▶ **EXERCISE**
Starting at the first line and ending at the one with "You are a computer-use agent. 1111x612", give the lines of the listing again exactly, and nothing else; skip the pictures.

▶ **DATA IN THIS EXERCISE**

*** Begin section ***

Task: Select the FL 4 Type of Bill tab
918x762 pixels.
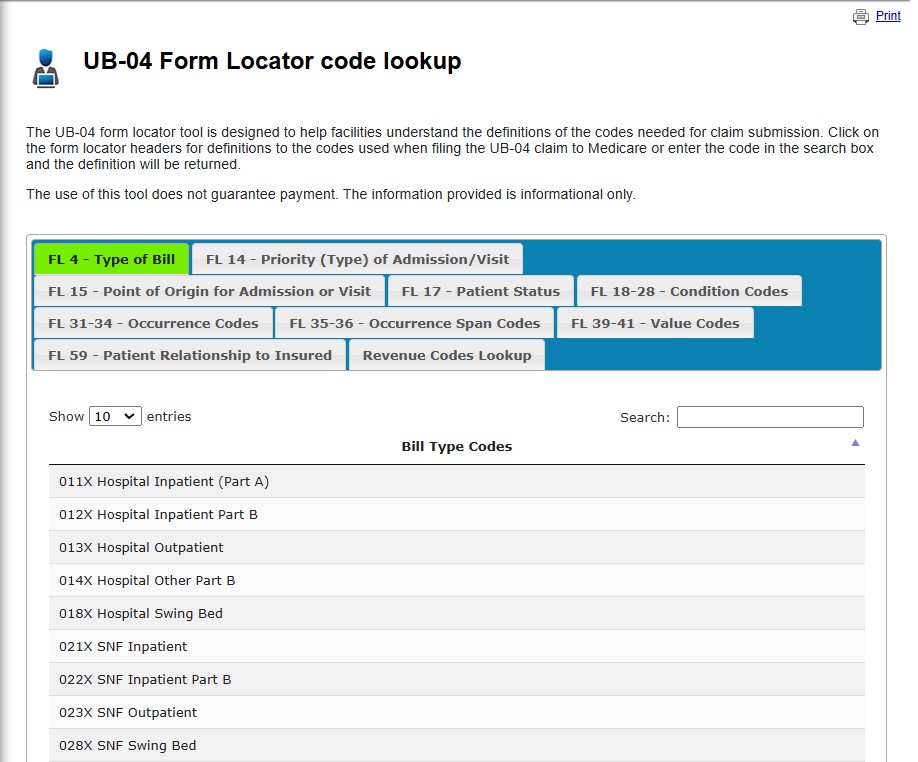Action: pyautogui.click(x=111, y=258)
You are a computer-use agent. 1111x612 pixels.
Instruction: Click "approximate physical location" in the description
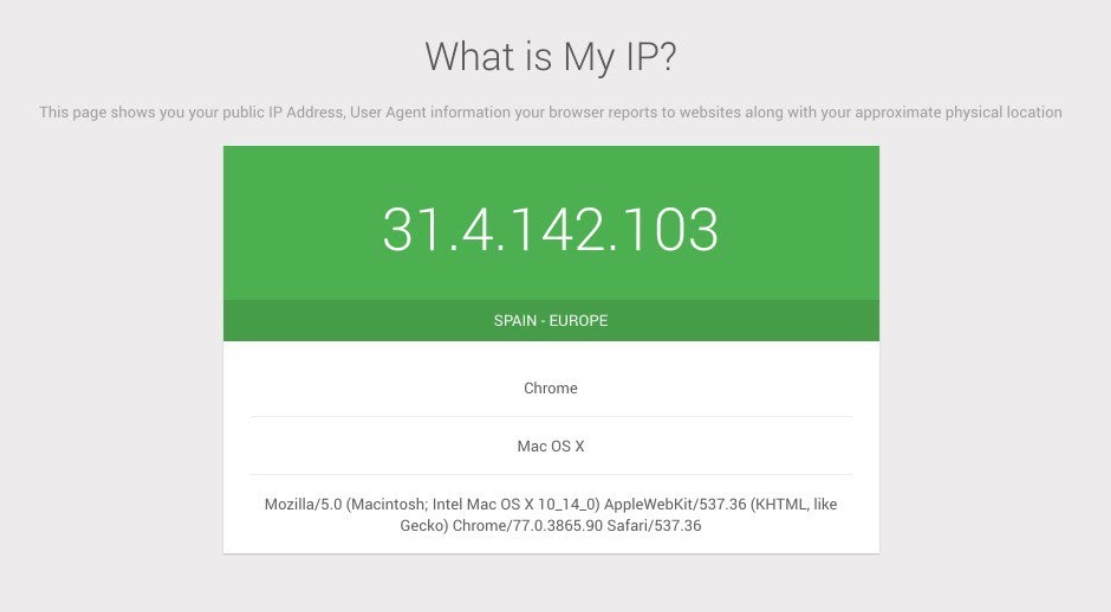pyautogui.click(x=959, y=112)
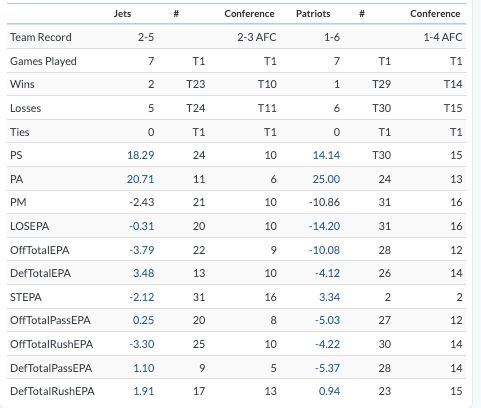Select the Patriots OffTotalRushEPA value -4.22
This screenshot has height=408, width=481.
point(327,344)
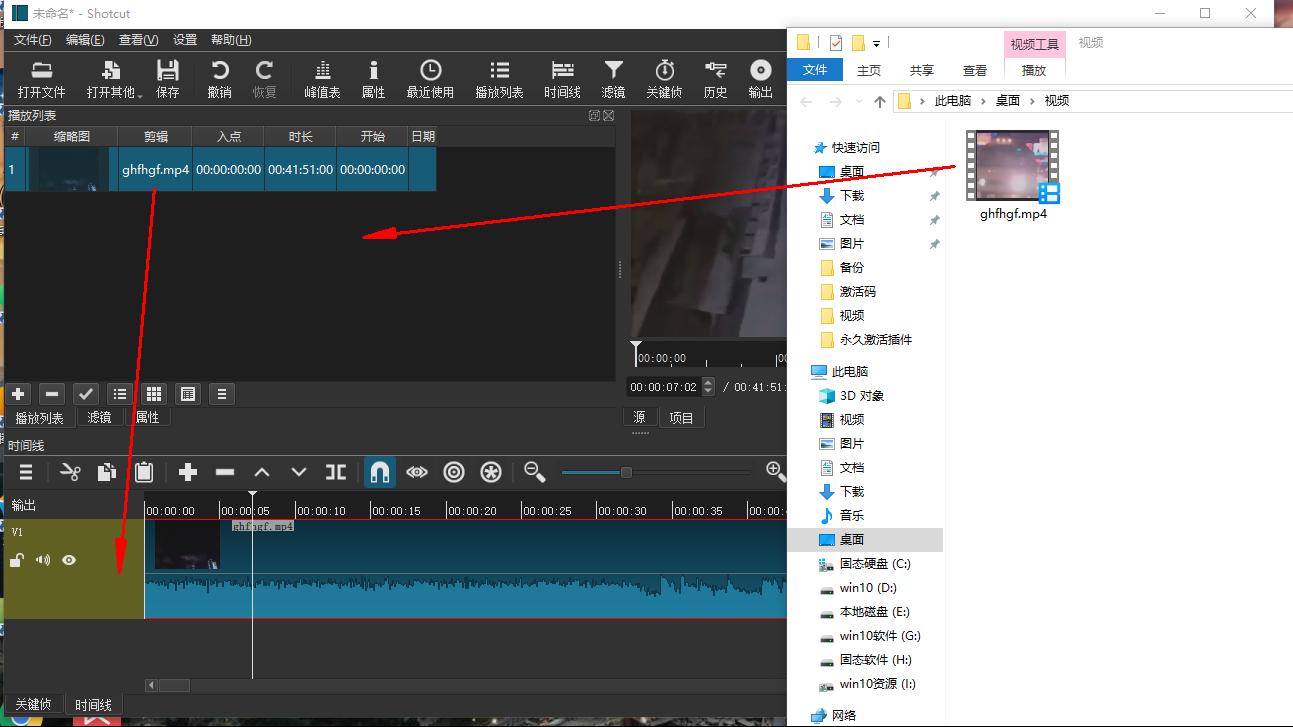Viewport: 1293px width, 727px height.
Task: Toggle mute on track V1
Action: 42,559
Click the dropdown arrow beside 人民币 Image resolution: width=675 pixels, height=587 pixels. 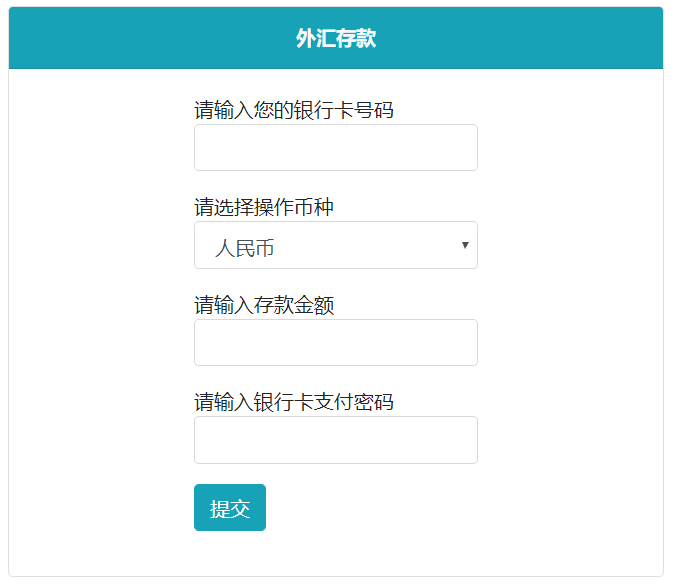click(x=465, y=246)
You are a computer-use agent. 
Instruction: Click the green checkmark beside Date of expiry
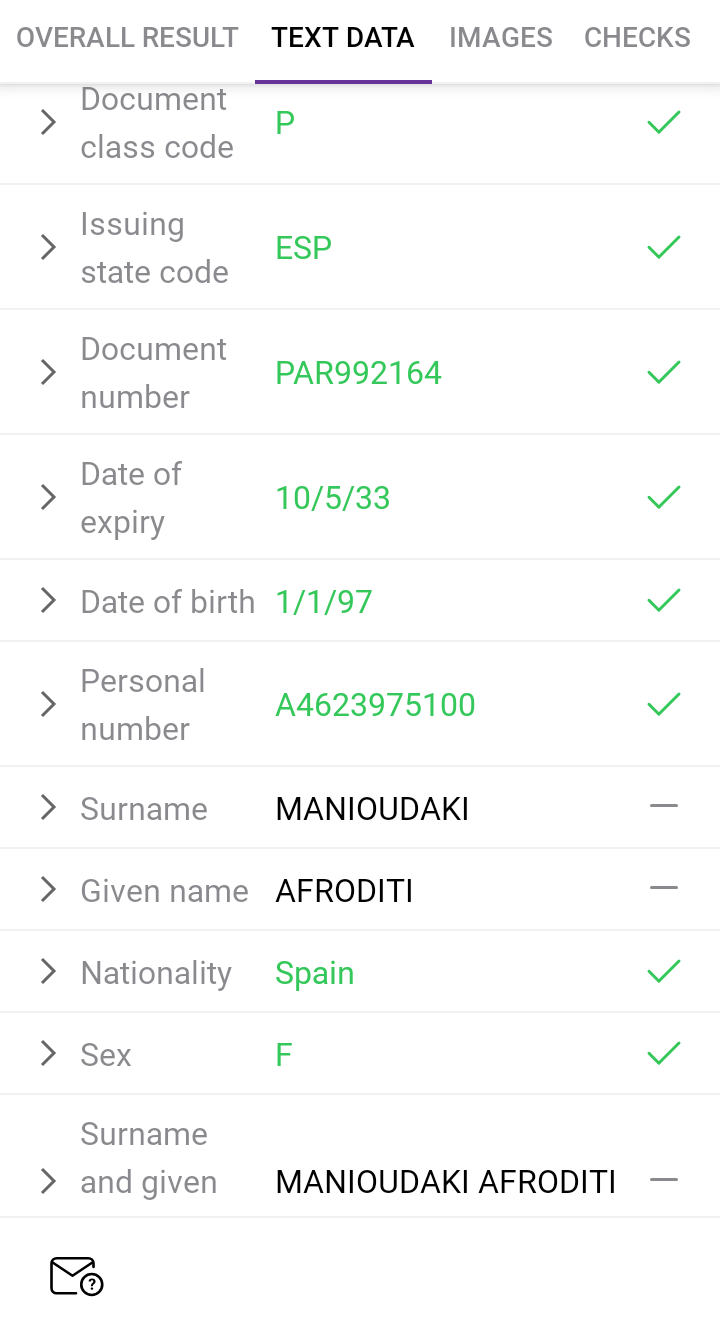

*** End section ***

▶ **FINISHED EXERCISE**
Task: Select the FL 4 Type of Bill tab
918x762 pixels.
Action: pyautogui.click(x=111, y=258)
You are a computer-use agent. 1111x612 pixels.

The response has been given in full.